Fingur Pikin Git


#1

:unamused: Well Ben…Ya finally went and done it… :confused: Ya put up enough tunes that I really like only in finger style, which I have never played…so now I went and started it!!! I am about as coordinated as a cat in a sandbox with super glue on his feet!! But I went and got a course on the style and started at square one so I could play this style and it’s working out pretty well. I have always enjoyed listening to this style but had no clue how it was done and have been flatpicking for so long really had never tried it.
I have been at it now about a month and only devote about an hour a day but that’s been enough to get me up to speed a little. The thumb independence and playing the melody lines at the same time is tough for me. One of the guitarists I admire most besides Chet Atkins is Muriel Anderson and she has a step by step course if anyone is interested. Not to teach tunes so much but to get the right hand up to speed and it does work, be it a bit daunting at times. :blush:
I think after another month or so of the exercises I will start tackling some of Ben’s tunes. I never intended to learn this but Ben keeps putting up these great Gospel tunes I love and for solo playing the style really shines and fills in the voids so nice making the guitar sound amazing all on it’s own.
The only deviation from Ben’s style and Muriel’s is I am using a thumb pick and muting as I don’t like the bare thumb feel on the strings and the pick works really well for me. Always loved the Merle and Chet walking bass lines.
Have a good one all, just thought there might be some other aspiring finger picker on here and this info might help…Muriel Anderson is on you tube and does a bluegrass medley that will blow your mind, sound just like a banjo.
youtube.com/watch?v=UtetJ7EluEE Jerry


#2

I’m in a similar situation, Jerry. I came here with the intent of improving my flatpicking, but lately I’ve been lured into fingerpicking a little. I’ve been learning to use thumb and fingerpicks for a few months, but I’ve only got a handful of tunes worked up to any level of proficiency so far.

*Stored data*.
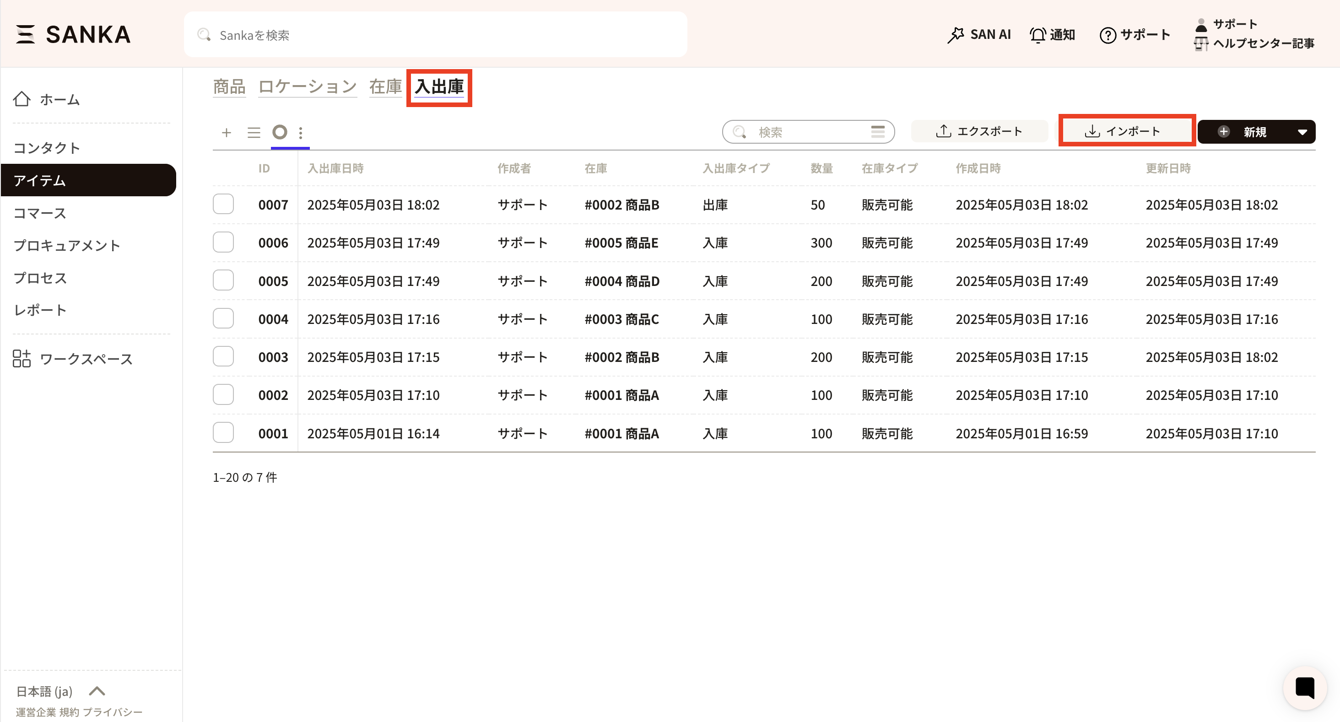
Task: Open the サポート user account menu
Action: 1234,24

*Directions*.
- 1) Condense the paragraph of the fingerpicking thread that begins "I have been at it now about a month" into a short bulleted list that keeps its main facts.
- 2) In the fingerpicking thread, what does the first post's writer use instead of a bare thumb on the strings?
- 3) In the fingerpicking thread, retype the stretch from "The only deviation" through "proficiency so far.".
Answer from the fingerpicking thread alone, not from the listing.

*Results for each task*.
- 1)
- Practicing for about a month, roughly an hour a day, has been enough to get the writer up to speed a little.
- Thumb independence while playing melody lines is the hard part.
- Besides Chet Atkins, the writer most admires Muriel Anderson, who has a step-by-step course.
- Her course trains the right hand rather than teaching tunes. It works, though it can be daunting at times.

- 2) A thumb pick.

- 3)
The only deviation from Ben’s style and Muriel’s is I am using a thumb pick and muting as I don’t like the bare thumb feel on the strings and the pick works really well for me. Always loved the Merle and Chet walking bass lines.
Have a good one all, just thought there might be some other aspiring finger picker on here and this info might help…Muriel Anderson is on you tube and does a bluegrass medley that will blow your mind, sound just like a banjo.
youtube.com/watch?v=UtetJ7EluEE Jerry


#2

I’m in a similar situation, Jerry. I came here with the intent of improving my flatpicking, but lately I’ve been lured into fingerpicking a little. I’ve been learning to use thumb and fingerpicks for a few months, but I’ve only got a handful of tunes worked up to any level of proficiency so far.